Supplied text
===

From Earth to Europa: An Exploration into Sulfur-Ice Environments

Many water worlds have been discovered throughout the solar system, each hiding a liquid, sub-surface ocean beneath a thick shell of ice/rock. Jupiter's moon Europa may be the most astrobiologically promising of these; the confluence of hydrothermal activity on its seafloor and radiolytic sulfur/oxygen production at its surface creates a source of chemical energy for potential life to utilize. Chaos terrains criss-crossing Europa's exterior suggest possible communication with the underlying ocean, therefore investigating these alongside possible plumes will be critical for upcoming life-detection missions (e.g, Europa Clipper).
This research aims to further our understanding of not only Europa, exploring the physics and chemistry of different ices, biosignature modification rates/detection methods under different physiochemical conditions, and planetary-scale redox systems, but also of vulnerable Arctic environments present on Earth along with their associated microbiological communities. This will be achieved through fieldwork, modelling, and finally laboratory experimentation including: FT-IR spectroscopy, environmental simulation chambers, cell limitation and microbial community analyses, and ion/elemental compositional investigation. Knowledge gained will subsequently be used in modelling similar exoplanet super-Earths where the ocean and atmosphere are not in contact. Ultimately, results will enhance our knowledge of habitability and life in extreme environments, both on Earth, and beyond.

===

Given records
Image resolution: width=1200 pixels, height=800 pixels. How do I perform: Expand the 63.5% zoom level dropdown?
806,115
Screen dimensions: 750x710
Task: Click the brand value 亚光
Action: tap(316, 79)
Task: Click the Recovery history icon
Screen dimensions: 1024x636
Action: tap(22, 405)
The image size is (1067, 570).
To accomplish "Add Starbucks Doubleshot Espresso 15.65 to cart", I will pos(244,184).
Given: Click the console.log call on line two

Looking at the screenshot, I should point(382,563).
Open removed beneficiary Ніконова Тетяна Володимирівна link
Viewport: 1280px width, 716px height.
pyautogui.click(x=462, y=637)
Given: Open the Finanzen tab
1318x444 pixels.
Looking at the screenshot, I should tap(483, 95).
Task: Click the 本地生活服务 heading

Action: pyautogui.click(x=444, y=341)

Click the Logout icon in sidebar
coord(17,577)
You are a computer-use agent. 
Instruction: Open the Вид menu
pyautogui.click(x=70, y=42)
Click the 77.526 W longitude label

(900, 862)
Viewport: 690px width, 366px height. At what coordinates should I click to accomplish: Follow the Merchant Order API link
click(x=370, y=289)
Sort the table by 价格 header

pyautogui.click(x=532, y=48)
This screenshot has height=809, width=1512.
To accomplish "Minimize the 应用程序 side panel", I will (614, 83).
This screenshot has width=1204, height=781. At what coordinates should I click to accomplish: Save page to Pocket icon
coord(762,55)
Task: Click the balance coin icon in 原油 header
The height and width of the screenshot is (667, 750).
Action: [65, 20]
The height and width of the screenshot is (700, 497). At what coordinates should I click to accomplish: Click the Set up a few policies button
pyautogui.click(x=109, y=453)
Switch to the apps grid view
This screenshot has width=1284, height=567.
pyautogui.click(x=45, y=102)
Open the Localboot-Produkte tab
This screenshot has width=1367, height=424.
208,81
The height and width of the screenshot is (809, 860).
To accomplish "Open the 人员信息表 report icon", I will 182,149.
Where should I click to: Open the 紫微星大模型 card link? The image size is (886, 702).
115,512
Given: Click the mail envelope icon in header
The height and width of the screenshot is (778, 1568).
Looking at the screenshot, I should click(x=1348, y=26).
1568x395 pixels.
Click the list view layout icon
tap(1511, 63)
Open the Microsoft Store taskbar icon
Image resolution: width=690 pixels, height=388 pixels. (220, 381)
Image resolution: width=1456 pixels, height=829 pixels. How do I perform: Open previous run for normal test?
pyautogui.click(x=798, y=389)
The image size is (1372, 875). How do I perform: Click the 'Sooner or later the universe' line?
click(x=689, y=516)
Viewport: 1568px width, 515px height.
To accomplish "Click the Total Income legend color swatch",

===

Summarize the text on sulfur-ice environments from Earth to Europa in two sentences.

Jupiter's moon Europa may be the most astrobiologically promising of the solar system's water worlds, because hydrothermal activity on its seafloor and radiolytic sulfur/oxygen production at its surface create a source of chemical energy that potential life could use. The research aims to deepen understanding of both Europa and vulnerable Arctic environments on Earth through fieldwork, modelling, and laboratory experiments, and its findings will be used to model similar exoplanet super-Earths and to enhance knowledge of habitability and life in extreme environments.